4.  Perdarahan Kala IV
            Perdarahan kala IV atau primer adalah perdarahan sejak kelahiran sampai 24 jam pasca partum atau kehilangan darah secara abnormal, rata-rata kehilangan darah selama kelahiran pervaginam yang ditolong dokter obstetrik tanpa komplikasi lebih dari 500 ml.
Penyebab perdarahan kala IV Primer
a.       Atonia uteri
b.      Rest plasenta (kelahiran plasenta tidak lengkap)
c.       Laserasi luas pada vagina dan perineum
            Sangat jarang laserasi segmen bawah uterus atau ruptur uterus
Penatalaksanaan
            Perdarahan harus minimal jika uterus wanita berkontraksi dengan baik setelah pelahiran plasenta. Jika ada aliran menetap atau pencaran kecil darah dari vagina, maka bidan harus mengambil langkah berikut :
·         Periksa konstensi uterus yang merupakan langkah pertama yang berhubungan dengan atonia uterus
·         Jika uterus bersifat atonik, massase untuk menstimulasi kontraksi sehingga mengurangi perdarahan
·         Jika perdarahan tidak terkendali minta staf perawat melakukan panggilan ke dokter
·         Jika rest plasenta atau kotiledon hilang lakukan eksplorasi uterus, uterus harus benar-benar kosong agar dapat berkontraksi secara efektif.
·         Jika uterus kosong dan berkontraksi dengan baik tetapi perdarahan berlanjut periksa pasien untuk mendeteksi laserasi serviks, vagina dan perineum, karena mungkin ini merupakan penyebab perdarahan (ikat sumber perdarahan dan jahit semua laserasi).
·         Jika terjadi syok (penurunan tekanan darah, peningkatan denyut nadi, pernafasan cepat dan dangkal, kulit dingin lembab) tempatkan pasien dalam posisi trendelemburg, selimuti dengan selimut hangat, beri oksigen dan programkan darah ke ruangan.

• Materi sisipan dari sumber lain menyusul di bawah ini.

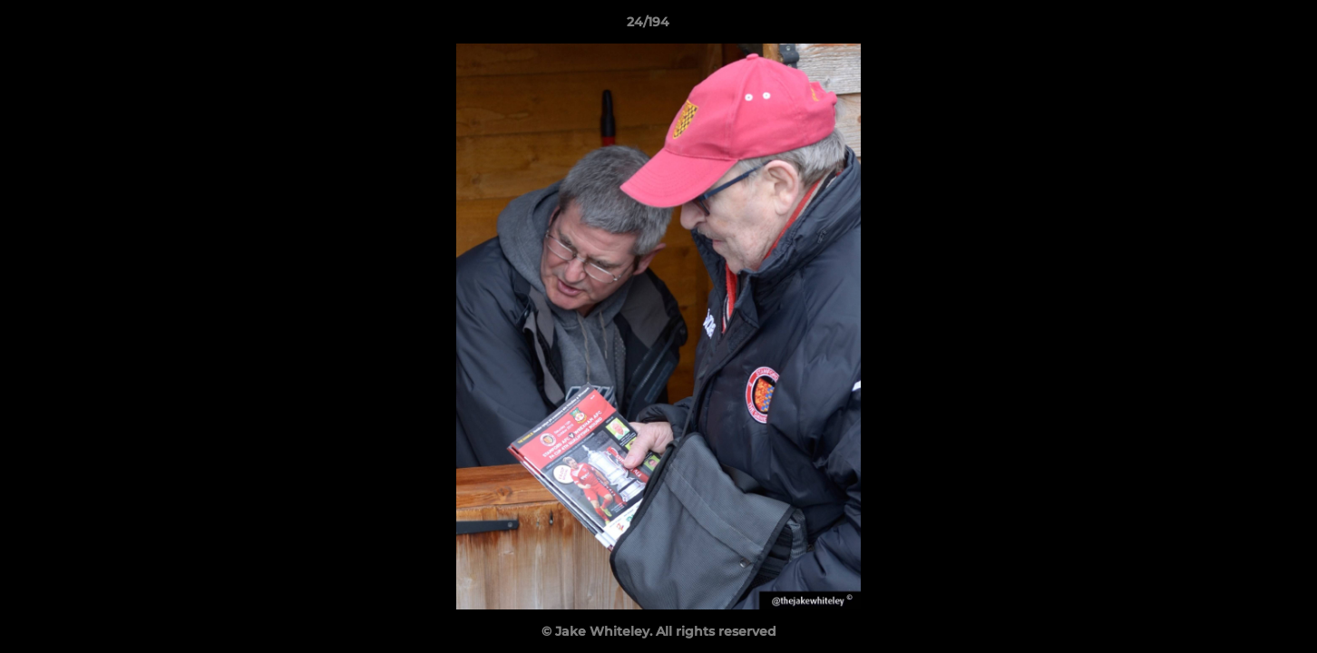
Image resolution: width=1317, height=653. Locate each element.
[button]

·         Pada kasus ekstreem dan sangat jarang ketika perdarahan semakin berat, nyawa pasien berada dalam bahaya dan dokter belum datang, lakukan kompresi aorta dapat dilakukan pada pasien yang relatif kurus (kompresi aorta perabdomen terhadap tulang belakang).
5.  Syok Obstetrik
            Syok adalah merupakan kegagalan sistem sirkulasi untuk mempertahankan perfusi yang adekuat keorgan- organ vital atau suatu kondisi yang mengancam jiwa dan membutuhkan tindakan segera dan intensif
Gejala Syok :
¨      Nadi cepat dan lemah (110 kali permenit atau lebih)
¨      Tekanan darah yang rendah (sistolik kurang dari 90 mm/hg).

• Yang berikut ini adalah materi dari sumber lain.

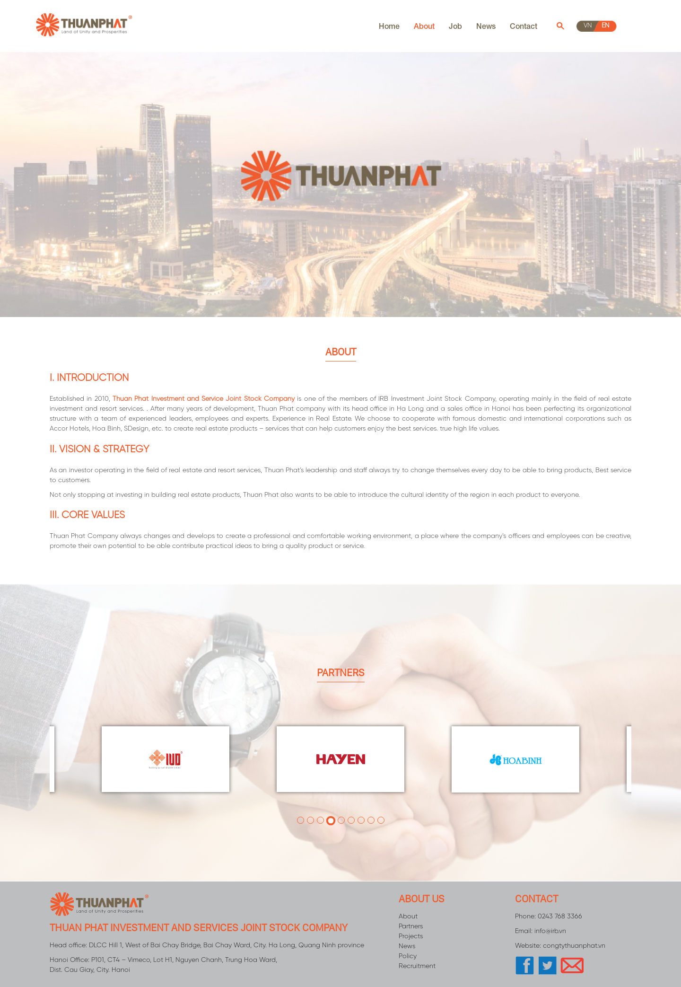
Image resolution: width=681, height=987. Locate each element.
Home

¨      Pucat (khususnya pada kelopak mata bagian dalam, telapak tangan, atau sekitar mulut.)
¨      Keringat atau kulit yang terasa dingin dan lembab
¨      Pernapasan cepat (30 kali permenit atau lebih)

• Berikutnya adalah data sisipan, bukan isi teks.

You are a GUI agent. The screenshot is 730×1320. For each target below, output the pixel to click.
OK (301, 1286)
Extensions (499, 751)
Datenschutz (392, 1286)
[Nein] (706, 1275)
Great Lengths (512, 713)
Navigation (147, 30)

¨      Gelisah,bingung,atau hilangnya kesadaran
¨      Urine yang sedikit (kurang lebih dari 30ml perjam).
Penatalaksanaan
¨      Selalu siapkan tindakan gawat darurat
¨      Tata laksana persalinan kala III dan kala IV secara aktif
¨      Mintalah pertolongan pada petugas lain untuk membantu bila dimungkikan
¨      Lakukan penilaian cepat, keadaan umum dan ibu meliputi kesadaran, nadi, tekanan darah, pernapasan dan suhu.
¨      Jika terdapat syok lakukan segera penanganan
¨      Periksa kandung kemih, bila penuh kosongkan

¨      Cari penyebab perdarahan, dan lakukan pemeriksaan untuk menentukan penyebab perdarahan.